カミュ=サルトル論争

出典: フリー百科事典『ウィキペディア(Wikipedia)』
ナビゲーションに移動 検索に移動

カミュ=サルトル論争(カミュ=サルトルろんそう)は、アルベール・カミュジャン=ポール・サルトルによる論争。ここではカミュの評論『反抗的人間フランス語版英語版』をめぐってフランシス・ジャンソンも含め、3人の間で起こった1952年のものを記述する。

概要[編集]

1951年発表されたカミュによる評論『反抗的人間』は、フランス思想界を中心に大きな反響を呼び、様々な批判が飛び交った。そのうちの一つがこの論争である。サルトルが編集長を務める雑誌『現代』において2度展開された。この2人はそれまでもたびたび思想上の意見の食い違いなどあったようであるが、本項で述べる論争が決定的であり、その後サルトルとカミュは絶交状態に陥る。

経緯[編集]

1951年、カミュが『反抗的人間』を出版する。翌1952年、サルトルが編集長を務める『現代』誌79号において、フランシス・ジャンソンが「アルベール・カミュ あるいは反抗心」を発表する。ジャンソンはそこで『反抗的人間』を痛烈に批判し、“『反抗的人間』はなにはともあれ失敗した偉大な書物である”と論文を締める。これに応える形でカミュは「『現代』の編集者への手紙」を書く。さらにこれに応えてサルトルは「アルベール・カミュに答える」、ジャンソンは「遠慮なく言えば……」を記し、この3つの論文は『現代』82号に掲載される。おそらくカミュの本当の狙いは、ジャンソンへの反論を通じてサルトルを撃つことにあったと思われ、随所にジャンソンとサルトルの主張を意図的に混同していると見られる表現がある。事実サルトルも、カミュの本当の狙いが自分であることに気がついていたようで、サルトルは論文の最後で“もし君が僕に返答したければ、本誌を君のために開放しよう。だが、僕はもうそれには答えないだろう”と述べ、実際2人はその後絶交してしまう。

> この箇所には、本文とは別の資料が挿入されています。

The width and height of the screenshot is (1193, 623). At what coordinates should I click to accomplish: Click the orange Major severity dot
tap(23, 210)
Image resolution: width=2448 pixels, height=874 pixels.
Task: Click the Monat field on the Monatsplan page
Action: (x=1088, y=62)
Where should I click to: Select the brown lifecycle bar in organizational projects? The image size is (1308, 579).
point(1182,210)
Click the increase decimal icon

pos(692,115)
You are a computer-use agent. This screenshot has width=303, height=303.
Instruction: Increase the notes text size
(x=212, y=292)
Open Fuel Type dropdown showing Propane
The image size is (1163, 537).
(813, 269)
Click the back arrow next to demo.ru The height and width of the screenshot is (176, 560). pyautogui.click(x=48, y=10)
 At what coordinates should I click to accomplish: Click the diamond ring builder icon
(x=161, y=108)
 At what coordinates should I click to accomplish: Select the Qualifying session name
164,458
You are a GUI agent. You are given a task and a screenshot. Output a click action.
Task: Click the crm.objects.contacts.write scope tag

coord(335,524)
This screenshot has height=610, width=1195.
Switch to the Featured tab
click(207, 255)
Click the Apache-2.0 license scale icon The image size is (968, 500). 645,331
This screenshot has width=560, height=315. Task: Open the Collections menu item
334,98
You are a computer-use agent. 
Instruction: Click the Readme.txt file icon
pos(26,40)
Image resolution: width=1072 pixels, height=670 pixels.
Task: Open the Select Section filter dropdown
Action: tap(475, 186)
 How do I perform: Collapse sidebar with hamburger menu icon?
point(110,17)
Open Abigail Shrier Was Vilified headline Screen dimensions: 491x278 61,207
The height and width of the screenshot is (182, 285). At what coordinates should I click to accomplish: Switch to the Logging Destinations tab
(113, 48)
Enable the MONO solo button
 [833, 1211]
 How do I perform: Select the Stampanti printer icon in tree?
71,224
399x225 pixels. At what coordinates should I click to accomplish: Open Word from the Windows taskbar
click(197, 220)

ようやくカミュの死に際して、サルトルは追悼文を発表した。

論点[編集]

キーワード[編集]

サルトル側の主張[編集]

  • カミュの文章は文学的ではあるが主張が曖昧である。
  • カミュの言う「人間的自然」とは何か。
  • カミュ自身は貧民ではなくブルジョワではないか。
  • 寄稿したジャンソンの主張と編集長であるサルトルの主張を意図的に同一視している。

カミュ側の主張[編集]

  • コミュニスムを正当化するならば、ソ連の収容所についていかに説明するつもりか。
  • サルトル側は、コミュニスム政党とその国家以外のことなら何でも反抗したいのだ(すなわち、ソ連側に甘い)。

また、議論の発端となったジャンソンとの間で、暴力による革命や反抗の是非を巡る論争があった。カミュは独裁や暴政にはもちろん反対の立場であったが、暴力を用いたそれらへの反抗には否定的であった。